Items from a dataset
• • • • •

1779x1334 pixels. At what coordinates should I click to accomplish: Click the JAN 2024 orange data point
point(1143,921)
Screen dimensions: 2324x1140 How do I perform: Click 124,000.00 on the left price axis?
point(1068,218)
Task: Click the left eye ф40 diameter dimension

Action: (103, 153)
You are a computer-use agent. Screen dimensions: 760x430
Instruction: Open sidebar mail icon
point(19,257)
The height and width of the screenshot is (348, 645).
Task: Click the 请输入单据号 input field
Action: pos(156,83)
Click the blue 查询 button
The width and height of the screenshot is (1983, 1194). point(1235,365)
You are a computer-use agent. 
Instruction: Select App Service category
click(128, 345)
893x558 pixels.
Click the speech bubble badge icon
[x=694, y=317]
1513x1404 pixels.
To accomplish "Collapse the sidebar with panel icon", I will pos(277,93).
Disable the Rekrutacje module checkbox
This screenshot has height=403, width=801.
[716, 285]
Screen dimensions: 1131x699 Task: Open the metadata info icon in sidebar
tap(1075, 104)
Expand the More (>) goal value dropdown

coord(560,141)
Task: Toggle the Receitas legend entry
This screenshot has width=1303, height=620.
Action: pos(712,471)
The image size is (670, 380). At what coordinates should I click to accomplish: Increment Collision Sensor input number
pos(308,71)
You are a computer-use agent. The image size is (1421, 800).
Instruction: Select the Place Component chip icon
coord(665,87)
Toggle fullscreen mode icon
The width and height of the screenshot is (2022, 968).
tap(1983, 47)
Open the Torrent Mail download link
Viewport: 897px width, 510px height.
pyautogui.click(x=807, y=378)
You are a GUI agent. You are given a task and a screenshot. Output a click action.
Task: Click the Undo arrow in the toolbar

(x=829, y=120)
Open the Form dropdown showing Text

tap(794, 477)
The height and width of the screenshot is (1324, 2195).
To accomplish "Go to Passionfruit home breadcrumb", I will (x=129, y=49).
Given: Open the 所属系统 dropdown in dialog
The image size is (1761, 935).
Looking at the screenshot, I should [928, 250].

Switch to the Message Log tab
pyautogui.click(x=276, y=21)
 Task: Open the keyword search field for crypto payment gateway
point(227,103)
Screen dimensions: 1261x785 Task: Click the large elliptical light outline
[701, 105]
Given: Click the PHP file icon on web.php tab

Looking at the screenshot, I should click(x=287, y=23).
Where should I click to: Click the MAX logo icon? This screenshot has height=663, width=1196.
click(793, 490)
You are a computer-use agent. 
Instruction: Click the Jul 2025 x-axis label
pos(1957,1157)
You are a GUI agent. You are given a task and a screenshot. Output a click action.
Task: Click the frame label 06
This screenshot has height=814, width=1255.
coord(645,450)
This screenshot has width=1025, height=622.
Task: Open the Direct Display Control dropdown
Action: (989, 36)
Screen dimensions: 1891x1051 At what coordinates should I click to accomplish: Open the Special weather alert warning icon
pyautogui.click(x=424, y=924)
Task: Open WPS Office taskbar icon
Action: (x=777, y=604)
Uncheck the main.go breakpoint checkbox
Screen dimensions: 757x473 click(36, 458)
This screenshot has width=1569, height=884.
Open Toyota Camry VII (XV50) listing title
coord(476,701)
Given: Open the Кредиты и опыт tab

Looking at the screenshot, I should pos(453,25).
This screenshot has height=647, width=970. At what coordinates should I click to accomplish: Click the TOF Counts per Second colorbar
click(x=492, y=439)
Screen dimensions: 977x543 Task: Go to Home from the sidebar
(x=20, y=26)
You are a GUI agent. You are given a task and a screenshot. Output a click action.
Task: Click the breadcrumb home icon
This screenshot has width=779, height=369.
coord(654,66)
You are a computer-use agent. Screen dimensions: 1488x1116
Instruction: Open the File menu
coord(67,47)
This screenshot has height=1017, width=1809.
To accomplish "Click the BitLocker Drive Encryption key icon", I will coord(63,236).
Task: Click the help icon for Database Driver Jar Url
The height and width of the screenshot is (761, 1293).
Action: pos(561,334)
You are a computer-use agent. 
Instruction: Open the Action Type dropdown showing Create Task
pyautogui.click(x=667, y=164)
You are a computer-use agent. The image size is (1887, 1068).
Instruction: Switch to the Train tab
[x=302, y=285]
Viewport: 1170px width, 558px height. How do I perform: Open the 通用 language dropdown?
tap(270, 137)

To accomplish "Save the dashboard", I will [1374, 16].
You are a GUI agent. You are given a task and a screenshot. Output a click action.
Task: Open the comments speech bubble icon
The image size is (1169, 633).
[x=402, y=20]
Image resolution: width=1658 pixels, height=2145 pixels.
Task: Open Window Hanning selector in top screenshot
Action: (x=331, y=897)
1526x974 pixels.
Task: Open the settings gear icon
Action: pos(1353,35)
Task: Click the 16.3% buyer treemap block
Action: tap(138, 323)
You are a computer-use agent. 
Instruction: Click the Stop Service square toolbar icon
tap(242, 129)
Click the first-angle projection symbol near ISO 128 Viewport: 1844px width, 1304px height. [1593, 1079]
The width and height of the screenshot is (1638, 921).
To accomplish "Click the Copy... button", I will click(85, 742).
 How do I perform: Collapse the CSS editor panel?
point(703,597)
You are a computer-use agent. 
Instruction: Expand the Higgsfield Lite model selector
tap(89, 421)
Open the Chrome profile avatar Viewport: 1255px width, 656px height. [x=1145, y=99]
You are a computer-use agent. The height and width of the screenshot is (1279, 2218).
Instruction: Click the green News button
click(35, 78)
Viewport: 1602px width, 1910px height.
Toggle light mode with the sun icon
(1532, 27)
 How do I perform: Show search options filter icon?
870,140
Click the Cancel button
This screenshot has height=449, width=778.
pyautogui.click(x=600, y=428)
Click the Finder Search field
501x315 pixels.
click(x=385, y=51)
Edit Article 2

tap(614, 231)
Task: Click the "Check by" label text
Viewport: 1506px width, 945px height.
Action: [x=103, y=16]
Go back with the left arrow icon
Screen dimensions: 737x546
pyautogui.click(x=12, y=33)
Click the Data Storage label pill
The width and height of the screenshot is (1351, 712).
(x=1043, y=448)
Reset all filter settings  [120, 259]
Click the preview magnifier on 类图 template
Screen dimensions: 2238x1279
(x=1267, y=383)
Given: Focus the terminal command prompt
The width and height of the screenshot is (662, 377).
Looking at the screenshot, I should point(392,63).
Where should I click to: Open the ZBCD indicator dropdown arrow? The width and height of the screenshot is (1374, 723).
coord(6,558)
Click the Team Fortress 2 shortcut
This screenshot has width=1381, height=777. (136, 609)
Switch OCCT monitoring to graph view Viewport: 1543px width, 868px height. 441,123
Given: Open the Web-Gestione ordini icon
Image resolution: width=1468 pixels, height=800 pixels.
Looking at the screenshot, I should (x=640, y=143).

• • • • •

Would you please copy every line of the data exactly?

Response to this task -
1779x1334 pixels. At what coordinates should I click to accomplish: Click the JAN 2024 orange data point
point(1143,921)
Screen dimensions: 2324x1140 How do I perform: Click 124,000.00 on the left price axis?
point(1068,218)
Task: Click the left eye ф40 diameter dimension

Action: (103, 153)
You are a computer-use agent. Screen dimensions: 760x430
Instruction: Open sidebar mail icon
point(19,257)
The height and width of the screenshot is (348, 645).
Task: Click the 请输入单据号 input field
Action: pos(156,83)
Click the blue 查询 button
The width and height of the screenshot is (1983, 1194). point(1235,365)
You are a computer-use agent. 
Instruction: Select App Service category
click(128, 345)
893x558 pixels.
Click the speech bubble badge icon
[x=694, y=317]
1513x1404 pixels.
To accomplish "Collapse the sidebar with panel icon", I will pos(277,93).
Disable the Rekrutacje module checkbox
This screenshot has height=403, width=801.
[716, 285]
Screen dimensions: 1131x699 Task: Open the metadata info icon in sidebar
tap(1075, 104)
Expand the More (>) goal value dropdown

coord(560,141)
Task: Toggle the Receitas legend entry
This screenshot has width=1303, height=620.
Action: pos(712,471)
The image size is (670, 380). At what coordinates should I click to accomplish: Increment Collision Sensor input number
pos(308,71)
You are a computer-use agent. The image size is (1421, 800).
Instruction: Select the Place Component chip icon
coord(665,87)
Toggle fullscreen mode icon
The width and height of the screenshot is (2022, 968).
tap(1983, 47)
Open the Torrent Mail download link
Viewport: 897px width, 510px height.
pyautogui.click(x=807, y=378)
You are a GUI agent. You are given a task and a screenshot. Output a click action.
Task: Click the Undo arrow in the toolbar

(x=829, y=120)
Open the Form dropdown showing Text

tap(794, 477)
The height and width of the screenshot is (1324, 2195).
To accomplish "Go to Passionfruit home breadcrumb", I will (x=129, y=49).
Given: Open the 所属系统 dropdown in dialog
The image size is (1761, 935).
Looking at the screenshot, I should [928, 250].

Switch to the Message Log tab
pyautogui.click(x=276, y=21)
 Task: Open the keyword search field for crypto payment gateway
point(227,103)
Screen dimensions: 1261x785 Task: Click the large elliptical light outline
[701, 105]
Given: Click the PHP file icon on web.php tab

Looking at the screenshot, I should click(x=287, y=23).
Where should I click to: Click the MAX logo icon? This screenshot has height=663, width=1196.
click(793, 490)
You are a computer-use agent. 
Instruction: Click the Jul 2025 x-axis label
pos(1957,1157)
You are a GUI agent. You are given a task and a screenshot. Output a click action.
Task: Click the frame label 06
This screenshot has height=814, width=1255.
coord(645,450)
This screenshot has width=1025, height=622.
Task: Open the Direct Display Control dropdown
Action: (989, 36)
Screen dimensions: 1891x1051 At what coordinates should I click to accomplish: Open the Special weather alert warning icon
pyautogui.click(x=424, y=924)
Task: Open WPS Office taskbar icon
Action: (x=777, y=604)
Uncheck the main.go breakpoint checkbox
Screen dimensions: 757x473 click(36, 458)
This screenshot has width=1569, height=884.
Open Toyota Camry VII (XV50) listing title
coord(476,701)
Given: Open the Кредиты и опыт tab

Looking at the screenshot, I should pos(453,25).
This screenshot has height=647, width=970. At what coordinates should I click to accomplish: Click the TOF Counts per Second colorbar
click(x=492, y=439)
Screen dimensions: 977x543 Task: Go to Home from the sidebar
(x=20, y=26)
You are a GUI agent. You are given a task and a screenshot. Output a click action.
Task: Click the breadcrumb home icon
This screenshot has width=779, height=369.
coord(654,66)
You are a computer-use agent. Screen dimensions: 1488x1116
Instruction: Open the File menu
coord(67,47)
This screenshot has height=1017, width=1809.
To accomplish "Click the BitLocker Drive Encryption key icon", I will coord(63,236).
Task: Click the help icon for Database Driver Jar Url
The height and width of the screenshot is (761, 1293).
Action: pos(561,334)
You are a computer-use agent. 
Instruction: Open the Action Type dropdown showing Create Task
pyautogui.click(x=667, y=164)
You are a computer-use agent. The image size is (1887, 1068).
Instruction: Switch to the Train tab
[x=302, y=285]
Viewport: 1170px width, 558px height. How do I perform: Open the 通用 language dropdown?
tap(270, 137)

To accomplish "Save the dashboard", I will [1374, 16].
You are a GUI agent. You are given a task and a screenshot. Output a click action.
Task: Open the comments speech bubble icon
The image size is (1169, 633).
[x=402, y=20]
Image resolution: width=1658 pixels, height=2145 pixels.
Task: Open Window Hanning selector in top screenshot
Action: (x=331, y=897)
1526x974 pixels.
Task: Open the settings gear icon
Action: pos(1353,35)
Task: Click the 16.3% buyer treemap block
Action: tap(138, 323)
You are a computer-use agent. 
Instruction: Click the Stop Service square toolbar icon
tap(242, 129)
Click the first-angle projection symbol near ISO 128 Viewport: 1844px width, 1304px height. [1593, 1079]
The width and height of the screenshot is (1638, 921).
To accomplish "Click the Copy... button", I will click(85, 742).
 How do I perform: Collapse the CSS editor panel?
point(703,597)
You are a computer-use agent. 
Instruction: Expand the Higgsfield Lite model selector
tap(89, 421)
Open the Chrome profile avatar Viewport: 1255px width, 656px height. [x=1145, y=99]
You are a computer-use agent. The height and width of the screenshot is (1279, 2218).
Instruction: Click the green News button
click(35, 78)
Viewport: 1602px width, 1910px height.
Toggle light mode with the sun icon
(1532, 27)
 How do I perform: Show search options filter icon?
870,140
Click the Cancel button
This screenshot has height=449, width=778.
pyautogui.click(x=600, y=428)
Click the Finder Search field
501x315 pixels.
click(x=385, y=51)
Edit Article 2

tap(614, 231)
Task: Click the "Check by" label text
Viewport: 1506px width, 945px height.
Action: [x=103, y=16]
Go back with the left arrow icon
Screen dimensions: 737x546
pyautogui.click(x=12, y=33)
Click the Data Storage label pill
The width and height of the screenshot is (1351, 712).
(x=1043, y=448)
Reset all filter settings  [120, 259]
Click the preview magnifier on 类图 template
Screen dimensions: 2238x1279
(x=1267, y=383)
Given: Focus the terminal command prompt
The width and height of the screenshot is (662, 377).
Looking at the screenshot, I should point(392,63).
Where should I click to: Open the ZBCD indicator dropdown arrow? The width and height of the screenshot is (1374, 723).
coord(6,558)
Click the Team Fortress 2 shortcut
This screenshot has width=1381, height=777. (136, 609)
Switch OCCT monitoring to graph view Viewport: 1543px width, 868px height. 441,123
Given: Open the Web-Gestione ordini icon
Image resolution: width=1468 pixels, height=800 pixels.
Looking at the screenshot, I should (x=640, y=143).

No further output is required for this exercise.